This concept is reflected, among other things, in the Recommendations on employment relations No. 198 of the International Labour Organization, which states that ILO (International Labour Organization) member states must provide for the possibility of defining in their legislative and regulatory acts or other means specific signs of employment relations. Among such features, the Recommendations mention “subordination” and “dependency”. In paragraph 13 of the Recommendations, “subordination” is manifested if the work:

• performed in accordance with the instructions and under the control of the other party;

• involves the integration of the employee into the organizational structure of the enterprise;

• is performed exclusively or predominantly in the interests of another person;

• performed by the employee personally;

• performed according to a schedule or at a workplace specified or agreed to by the ordering party;

• has a characteristic duration / continuity;

• requires the personal presence of the employee;

• provides for the provision of tools, materials and mechanisms by the customer.

When establishing employment relations using the “dependency” criterion, the following elements are taken into account:

• frequency of payment of remuneration to the employee;

• the fact that such remuneration is the sole or main source of the employee's income;

• payment of compensation to the employee in kind by providing the employee, for example, food, housing, vehicles;

• implementation of such rights as the right to days off and vacation;

• payment by the party that ordered the work of the employee's trips for the purpose of performing the work;

• lack of financial risk for the employee [5].

Thus, in our country, a legal presumption of the existence of an individual employment relationship is established in the event that the presence of one or more relevant signs of an employment relationship is determined. If to impose this legal position on the legal relations that exist in professional sports, then in order to distinguish these relations, we need to establish key points in the professional activity of the athlete and determine the scope of their regulation.

Professional activity is an activity that is a profession for a person, that is, the main type of work [6]. From a legal point of view, the performance of certain duties by a person on a professional basis means that he performs the main work for which he receives monetary support. To determine the level of professionalism of an employee, professional and qualification characteristics are used, which determine the requirements for qualification, competence and professionalism (education, necessary knowledge, abilities, skills), the main aspects of personal culture. The classification of positions in the National Classifier 003:2010 provides for the profession “professional athletes”, which has such positions as athlete-instructor, athlete-instructor of the national team of Ukraine, professional athlete [7].
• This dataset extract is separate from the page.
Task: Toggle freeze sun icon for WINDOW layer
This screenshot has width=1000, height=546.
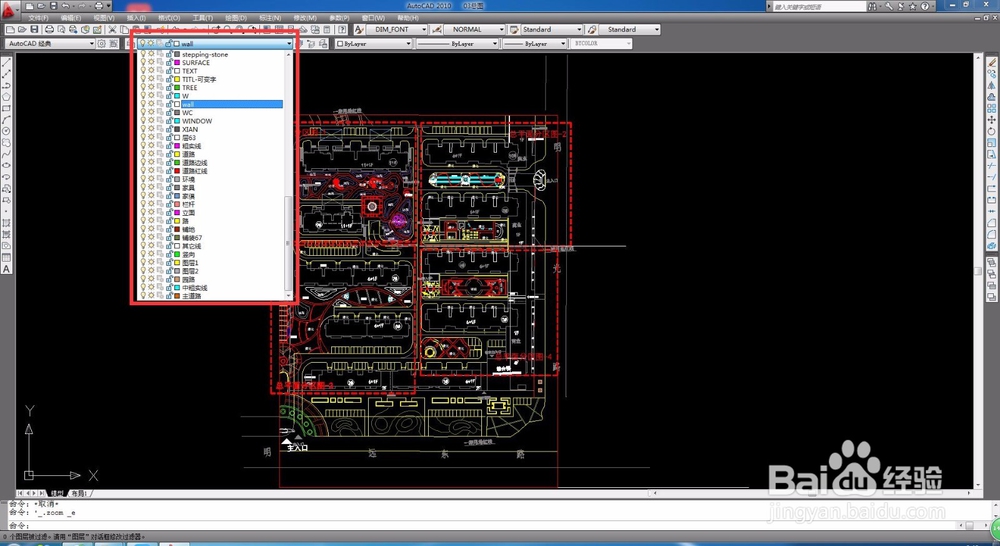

In the thematic document for discussion at the Global Dialogue Forum on Decent Work in the World of Sport (Geneva, 20-22 January 2020), the concept of “professional athlete” is defined as an athlete who receives income from sports competitions and whose activities are controlled by a sports organization, such as club or federation. This definition includes (a) athletes whose only professional activity is sport, either as employees or as contracted players of sports clubs; and (b) athletes who may have other jobs but spend a significant amount of time training and participating in sports from which they earn an income, such as athletes in some Olympic disciplines [8].

Pysareva M.V. in her dissertation research determined that a professional athlete as a subject of labour law is a natural person who has entered into an employment contract to receive remuneration (including wages) for systematic special sports and training preparation for participation in sports competitions, participation in them and shown results [9].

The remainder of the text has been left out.